That same month, The Washington Post‘s Valerie Strauss published a piece written by two Northwestern University researchers, both sociologists, who have been evaluating our society’s obsession with ranking and rating. They describe their concerns about how the race for higher test scores in state school rankings undermines schools by shaping a narrow, test-driven curriculum that too often undermines students’ emotional well-being. Simone Ispa-Landa and Wendy Espeland declare: “We are a nation obsessed with lists and rankings, not just for dishwashers and other consumer products. We track our steps, rate our sleep, and go to hospitals with the ‘best ratings.’… In our research, we find that, across institutions, school leaders are pressured to devote enormous time and energy to ‘improving the numbers,’ even when this comes at the expense of making changes that, in private, they acknowledge would be far more impactful for students. Because rankings and other measures change how school leaders do their work and make decisions, current accountability policies have far-reaching implications for school discipline and student mental health at a moment of intense national crisis in child and youth well-being… We should acknowledge that one-size-fits-all metrics do not fairly measure what matters most in many schools…. We should reward schools for innovation, for creating programs that will take time to evaluate. Simple numbers promote simple solutions and can prevent promising programs with long-term positive implications from taking root.”
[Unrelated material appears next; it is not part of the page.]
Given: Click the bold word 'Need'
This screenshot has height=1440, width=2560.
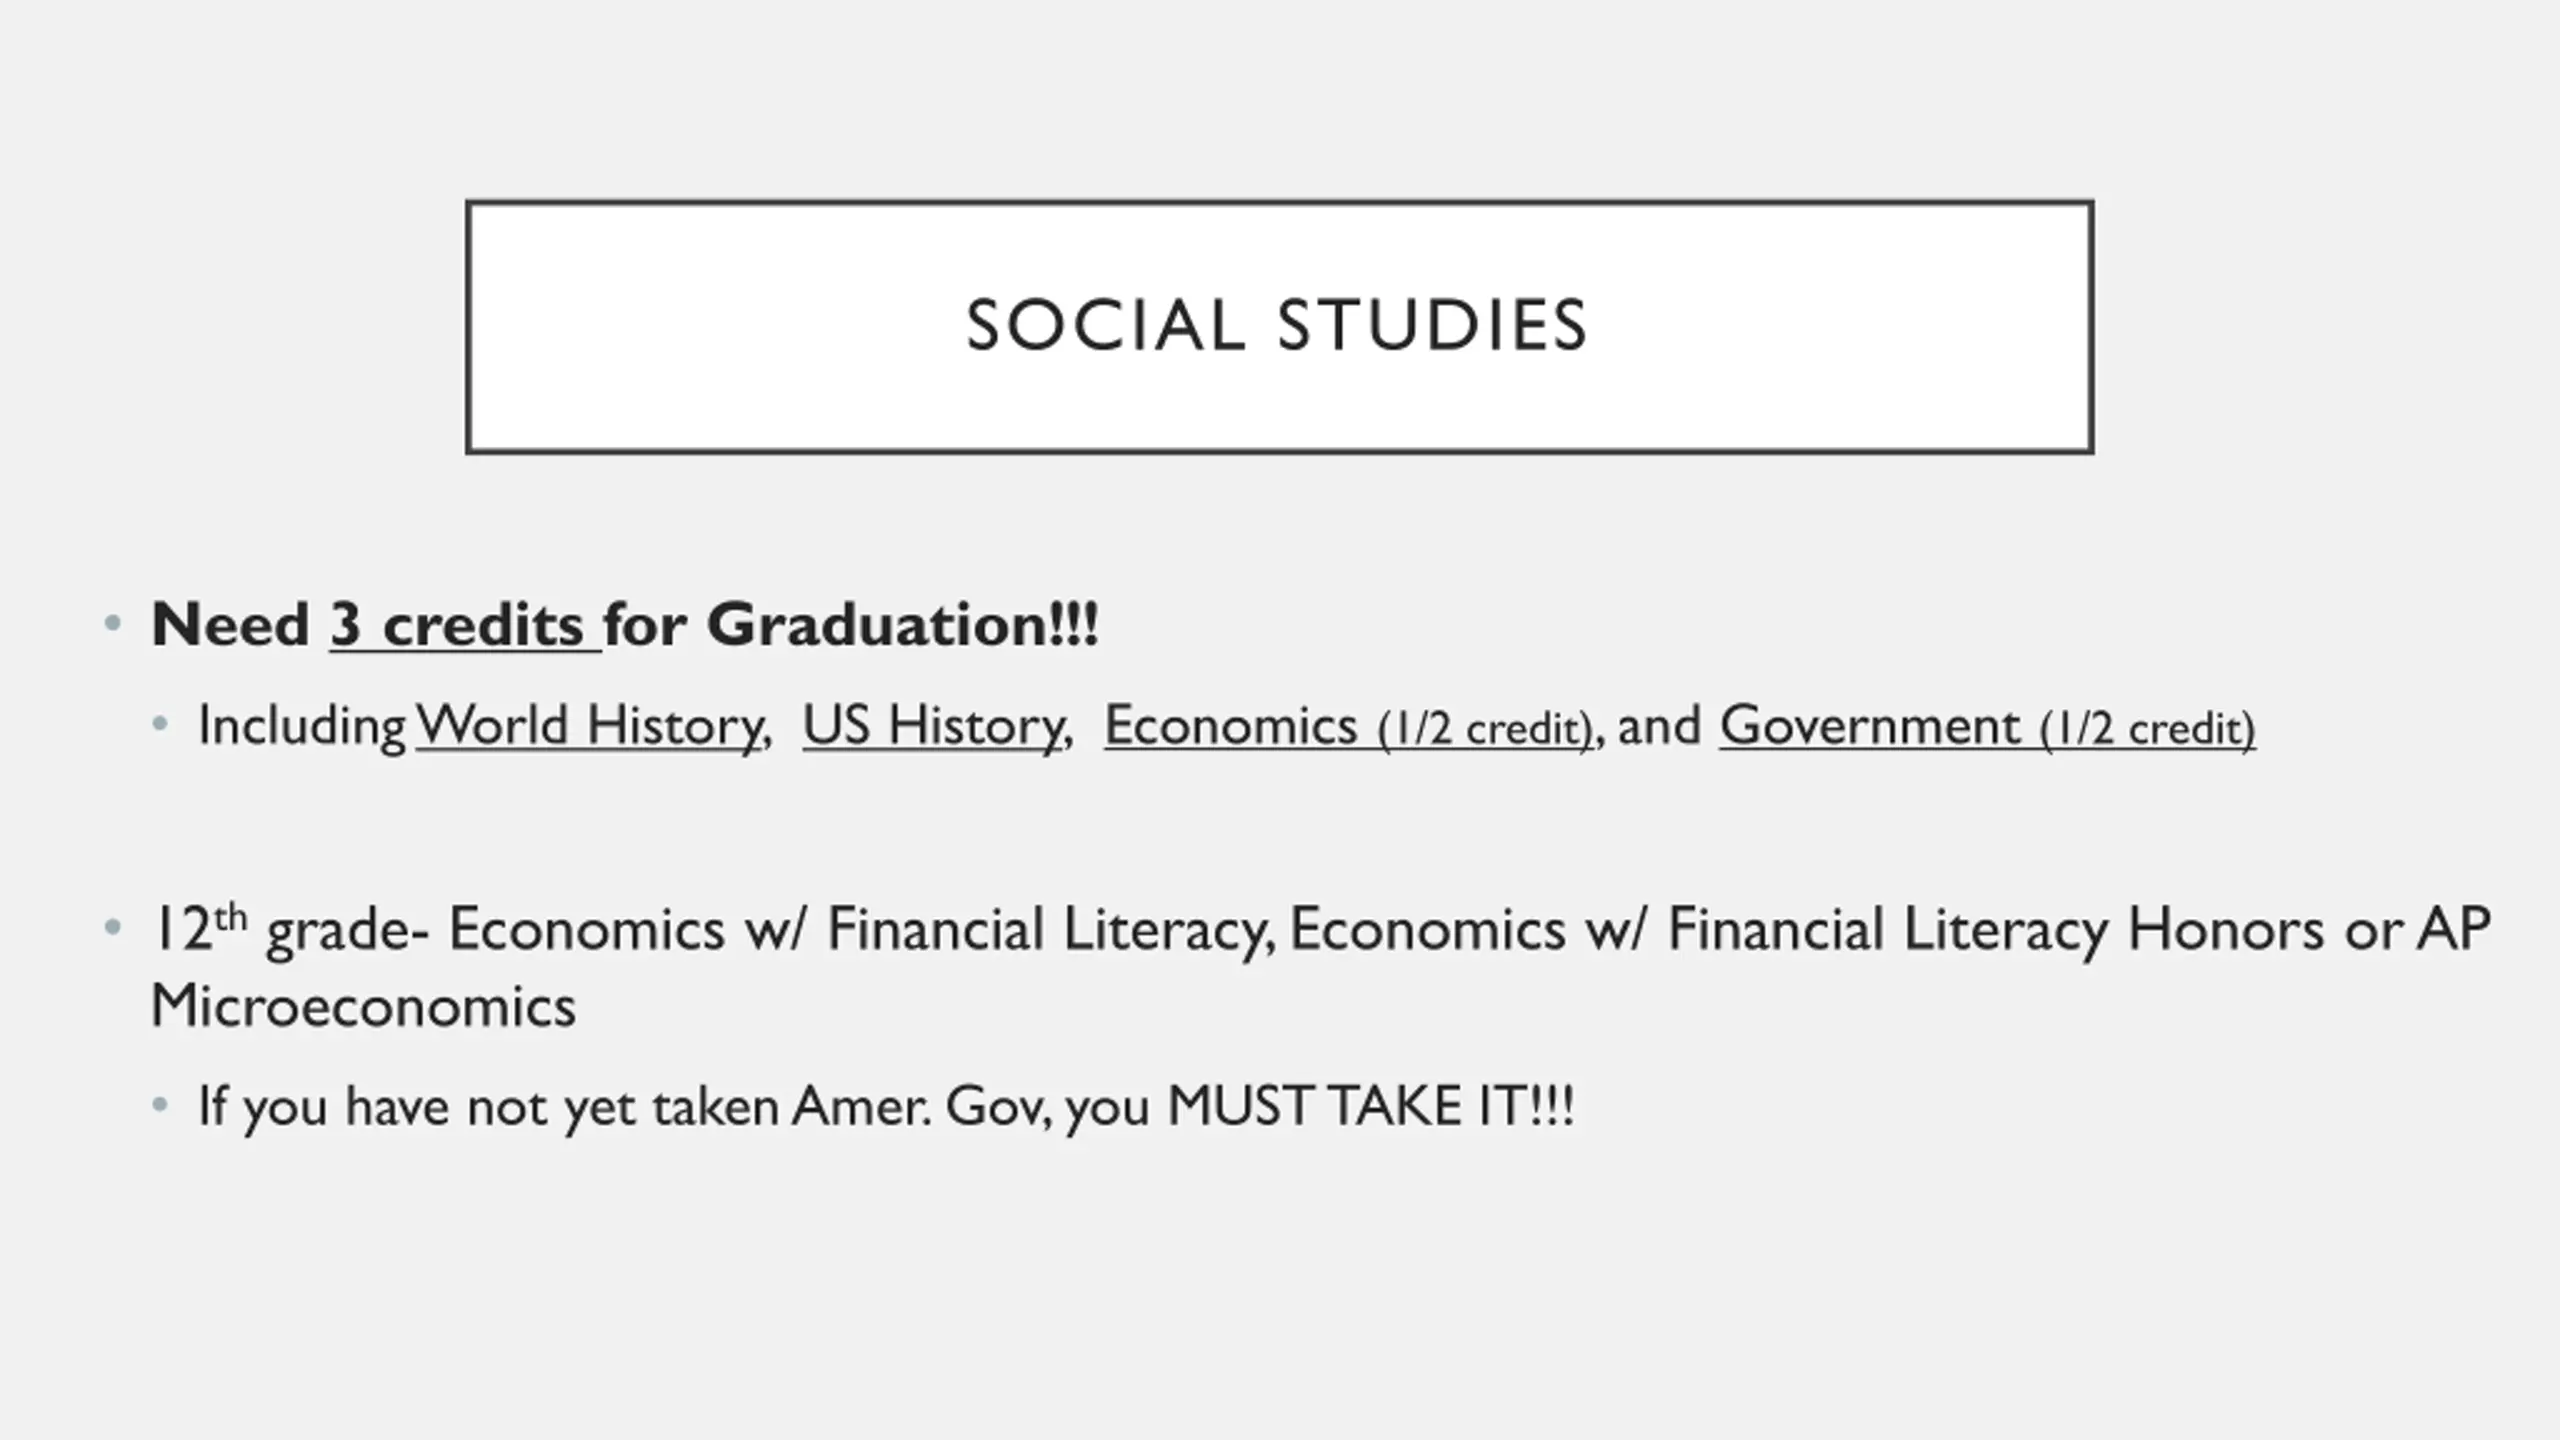Looking at the screenshot, I should pos(230,625).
In Ohio Douglas Downey, a professor of sociology at The Ohio State University describes academic research showing that evaluating public schools based on standardized test scores is unfair to educators and misleading to the public. In a 2019 book, How Schools Really Matter: Why Our Assumption about Schools and Inequality Is Mostly Wrong, Downey explains: “It turns out that gaps in skills between advantaged and disadvantaged children are largely formed prior to kindergarten entry and then do not grow appreciably when children are in school.” (How Schools Really Matter, p. 9) “Much of the ‘action’ of inequality therefore occurs very early in life… In addition to the fact that achievement gaps are primarily formed in early childhood, there is another reason to believe that schools are not as responsible for inequality as many think. It turns out that when children are in school during the nine-month academic year, achievement gaps are rather stable. Indeed, sometimes we even observe that socioeconomic gaps grow more slowly during school periods than during summers.” (How Schools Really Matter, p. 28)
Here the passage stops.